Su queste pagine abbiamo, poi, già avuto modo un mese fa di segnalare il rischio di una “tranquilla supponenza” di fronte alle divisioni e all’inconsistenza delle destre locali. Un errore commesso dal PD nel 2018 che sembra sia servito di lezione, ma che è bene tenere ancora ben presente.
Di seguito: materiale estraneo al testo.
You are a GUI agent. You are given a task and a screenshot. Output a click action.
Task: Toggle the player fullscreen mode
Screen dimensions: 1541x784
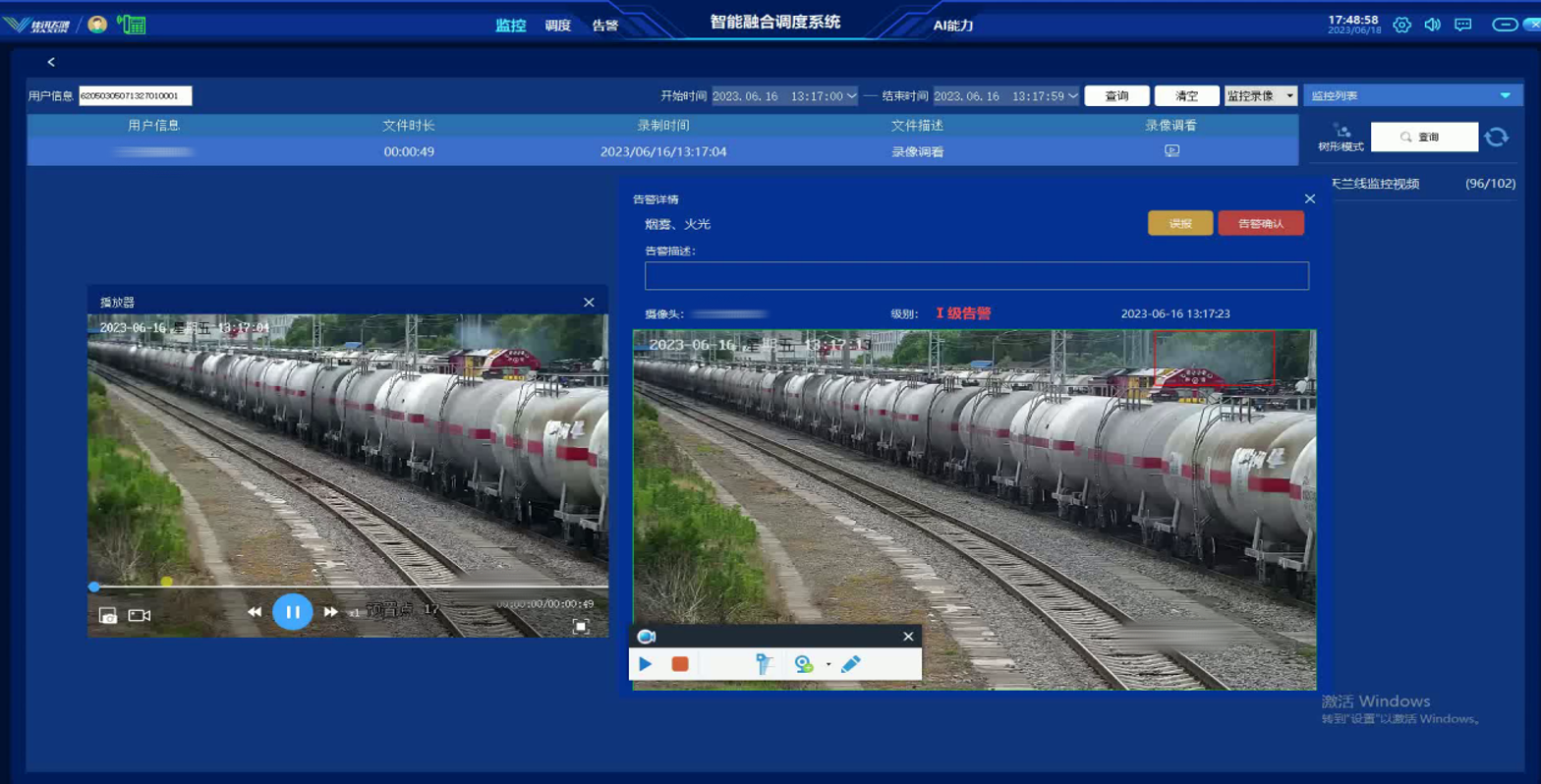581,626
Come è bene tener presente che, con o senza Elly Schlein, il PD è ancora percepito dai ceti deboli come il partito della finanza europea e, da un anno a questa parte, anche della guerra.
Ma c’è un altro rischio nel caso di ritorno del PD alla guida della città: quello che questi ultimi cinque anni siano archiviati come una spiacevole parentesi e “tutto torni come prima”. Ignorando, cioè, che le cause profonde di quella sconfitta del 2018 sono ancora vive e presenti: dalla povertà sempre crescente al dramma del mondo del lavoro mal difeso e quasi per nulla rappresentato dalla politica locale, senza considerare la distanza che a lungo ha connotato le amministrazioni piddine tra amministratori (“che sanno”) e cittadini (“che non capiscono”).
Sarebbe fatale per qualsiasi possibilità di attivazione delle forze necessarie per favorire la crescita di quella comunità aperta, accogliente, vivace, democratica, antifascista, solidale, capace di guardare oltre la sua dimensione demografica e la sua “cinta daziaria”. E capace di “rammendare” gli strappi determinati dalle peggiorate condizioni sociali, dalla disumanità cresciuta ed elargita, dal divario culturale e materiale crescente.